Problem to solve -> Go to the line with "Instruction: Click the L2 value 101" in the entries below and write out every line from there through the line with "Close the Información básica dialog", exactly and without pictures.

Listed records ->
========

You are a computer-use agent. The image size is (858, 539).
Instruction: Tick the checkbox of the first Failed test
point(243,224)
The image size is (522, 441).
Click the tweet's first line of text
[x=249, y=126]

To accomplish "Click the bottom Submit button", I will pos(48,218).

========

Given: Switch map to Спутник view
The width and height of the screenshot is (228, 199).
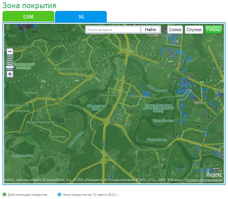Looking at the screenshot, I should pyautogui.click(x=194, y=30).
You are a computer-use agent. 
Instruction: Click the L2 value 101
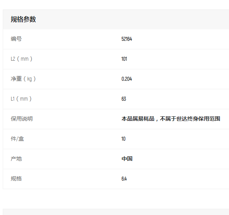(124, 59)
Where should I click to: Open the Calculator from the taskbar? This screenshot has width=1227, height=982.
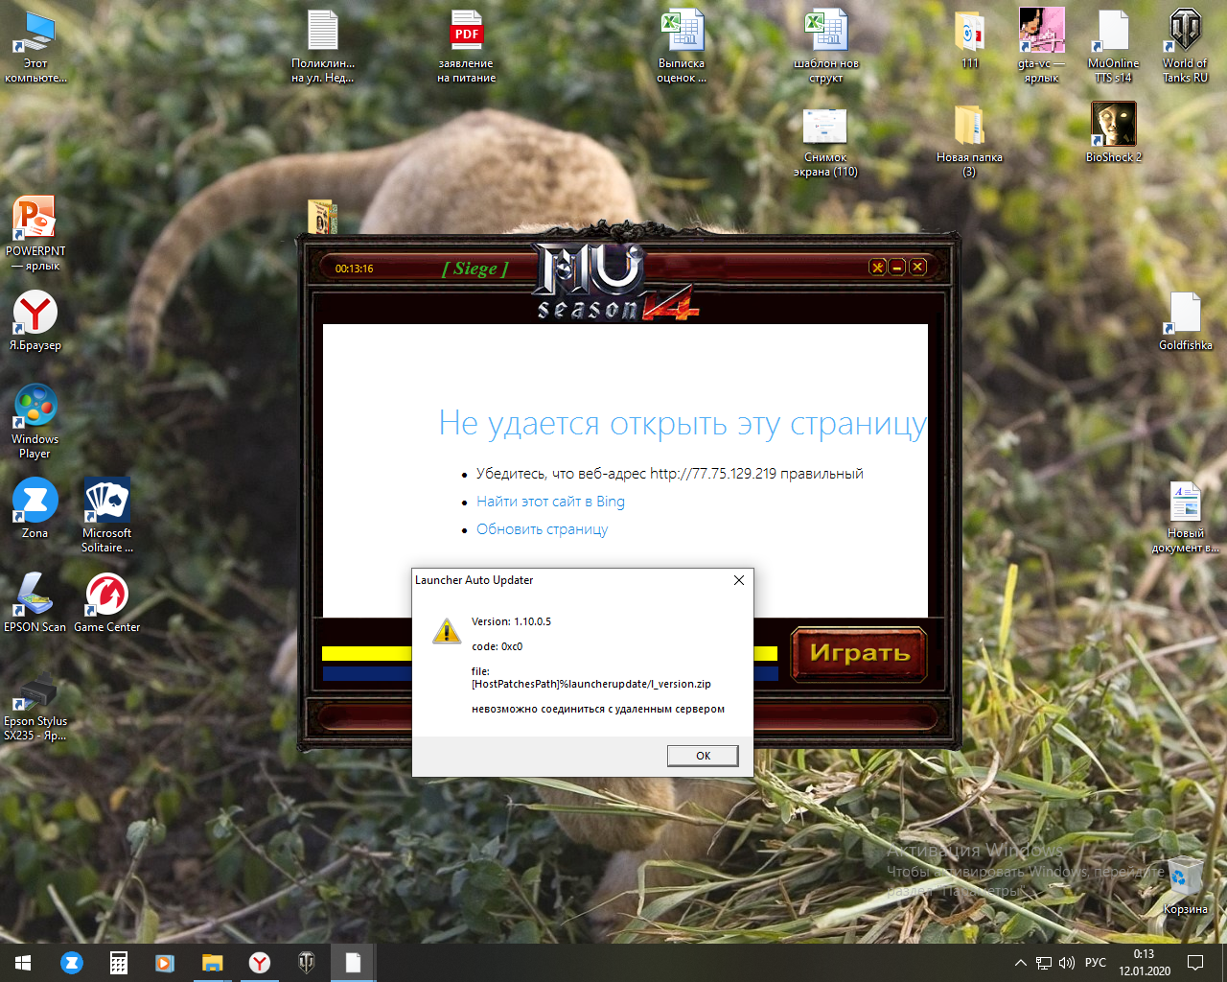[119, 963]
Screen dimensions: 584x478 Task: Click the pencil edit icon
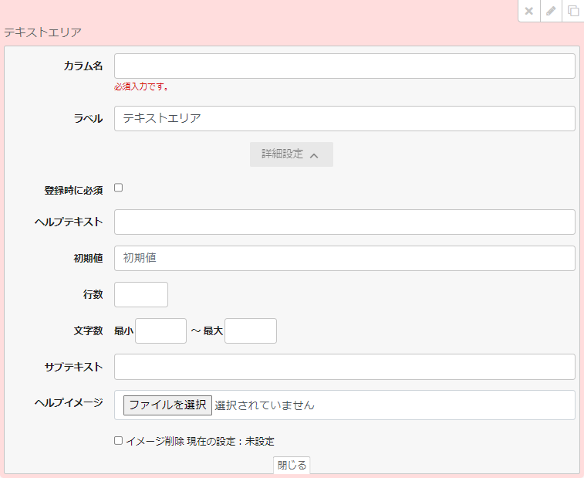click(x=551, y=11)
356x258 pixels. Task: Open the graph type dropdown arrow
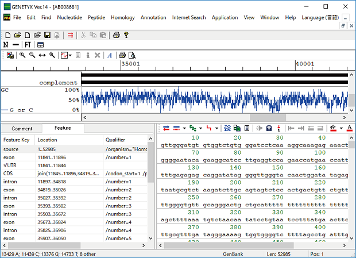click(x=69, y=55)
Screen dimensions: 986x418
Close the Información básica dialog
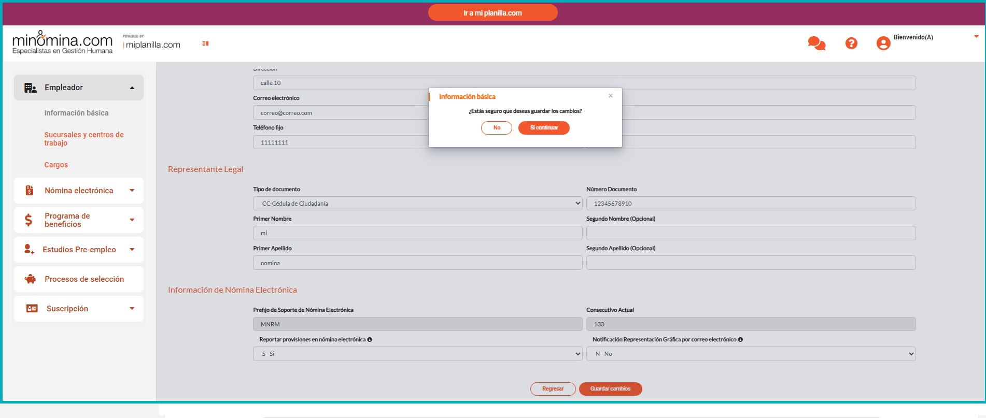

========

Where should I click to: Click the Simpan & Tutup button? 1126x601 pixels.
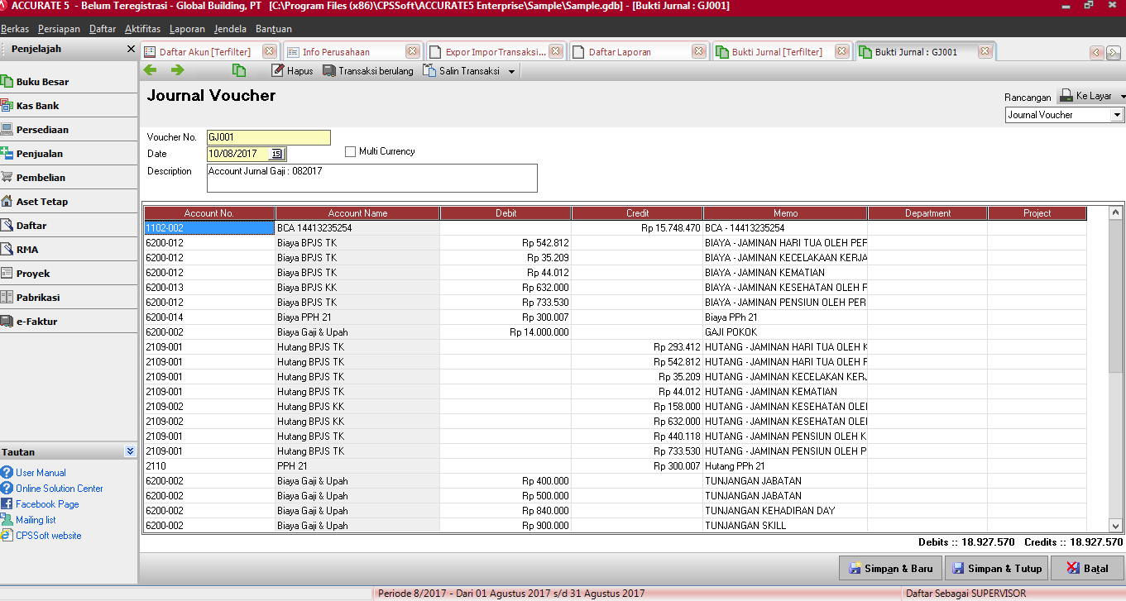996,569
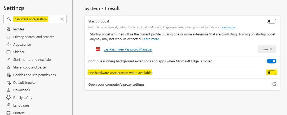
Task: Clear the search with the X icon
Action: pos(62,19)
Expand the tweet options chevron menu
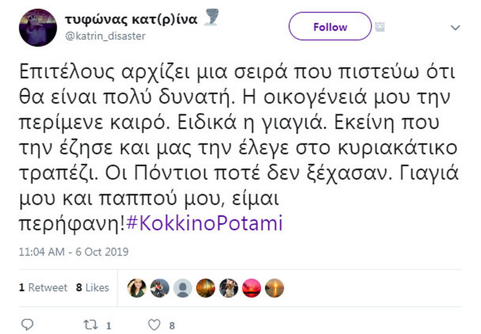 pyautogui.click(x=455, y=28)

========

Exercise output ->
Instruction: Click the L2 value 101
(124, 59)
Where should I click to: Open the Calculator from the taskbar? This screenshot has width=1227, height=982.
[119, 963]
Screen dimensions: 584x478 Task: Click the pencil edit icon
click(x=551, y=11)
356x258 pixels. Task: Open the graph type dropdown arrow
click(x=69, y=55)
Screen dimensions: 986x418
Close the Información básica dialog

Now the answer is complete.